Born in Dayton, Ohio, Newell pursued his undergraduate degree at Deep Springs College in California and Ohio State University, earned his M.A. at Duke University in American and European history, and his Ph.D. at Ohio State in the history and philosophy of European and American universities. He taught at Clemson University, Deep Springs College, and the University of New Hampshire before moving to the University of Utah. He has held visiting professorships in England, Canada, and New Zealand.
From 1974 to 1990, Newell served as dean and principal architect of the unusual university-wide liberal arts and sciences program at the University of Utah. This Liberal Education Program won national acclaim for its interdisciplinary undergraduate curriculum, strong faculty governance structure, imaginative teaching development incentives, and comprehensive course evaluation techniques. Under his leadership, the University launched and two distinguished professorships, the McMurrin Professorship for visiting scholars and the University Professorship for U. of U. faculty.

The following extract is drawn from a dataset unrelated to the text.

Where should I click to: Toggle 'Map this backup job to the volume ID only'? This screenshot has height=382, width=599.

Newell has published over 120 articles and essays, and written or edited nine books and monographs, including Matters of Conscience: Conversations with Sterling McMurrin on Philosophy, Education, and Religion (1996), a biographical study of the philosopher and social critic who served as United States Commissioner of Education in the administration of President John F. Kennedy. Among his other authored or edited works are Creating Distinctiveness: Lessons from Uncommon Colleges and Universities (1994), A History of Thought and Practice in Educational Administration (1987), and The Students of Deep Springs College with Michael Smith and William T. Vollmann (2000). Newell served as editor of The Review of Higher Education from 1986 to 1991, and as co-editor of the scholarly journal Dialogue: A Journal of Mormon Thought from 1982 to 1987. His history of Deep Springs College is currently under contract with the University of Utah Press.

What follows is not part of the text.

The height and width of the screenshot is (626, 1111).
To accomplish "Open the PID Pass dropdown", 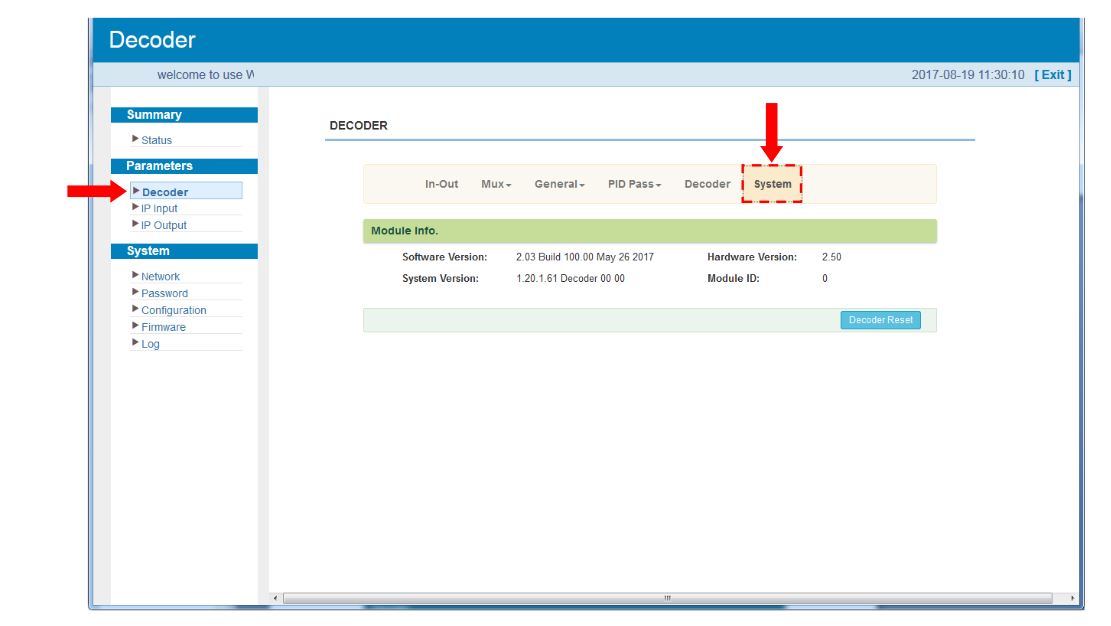I will pyautogui.click(x=634, y=184).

Newell was a founding trustee of the Bennion Center for Community Service at the University of Utah, and has served in a variety of other voluntary organizations. He has also been called upon to advise academic leaders at over 50 universities throughout the United States, and in Canada, China, Great Britain, Hungary, New Zealand, and The Bahamas. His honors include the Deep Springs Medal (ninth recipient) for exemplary service to humanity (2009), the Joseph Katz Award for the Advancement of Liberal Learning (a national award, 1994), and appointment as the State of Utah's Carnegie-CASE Professor of the Year (1991). He is also a former Presidential Teaching Scholar and holder of both the Hatch Prize for Teaching and the Distinguished Honors Professor Award at the University of Utah.

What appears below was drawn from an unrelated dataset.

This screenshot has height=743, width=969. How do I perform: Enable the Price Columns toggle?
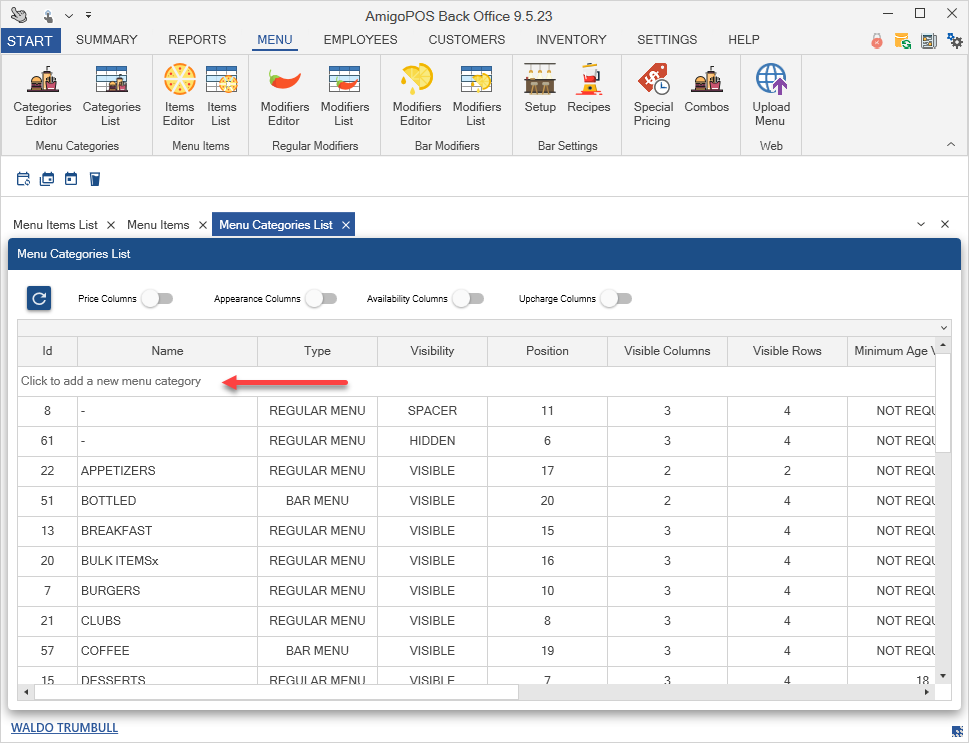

At Deep Springs College Newell spearheaded a renaissance that renewed the college's educational vision, financial base, and physical plant. Founded in 1917, the college is an indirect legacy of American philosopher John Dewey. Its educational program is based on a demanding liberal arts curriculum, a student labor program anchored on sustainable agricultural and community practices, and student participation in every element of college governance. Located on a working ranch in a high desert valley east of the Sierra Nevada Range, this liberal arts college is one of the most innovative and competitive institutions of higher learning in the nation. Under Jack's leadership, Deep Springs students won one Rhodes Scholarship (2004) and seven Harry S Truman Scholarships, only 75 of which are awarded nationally to the most promising public servants among American undergraduates.
On the personal side, Jack and his wife Linda King Newell have four children and eight grandchildren. He worked for the United States Forest Service or the National Park Service for five summers as a forest fire crew foreman and mule packer. His persistent personal interests include writing, hiking, mountaineering, and photography. He has traveled and photographed on the Antarctic Peninsula (2000), in the Alaskan bush (1997), in the Galapagos Islands (1990) and in China before modernization (1979).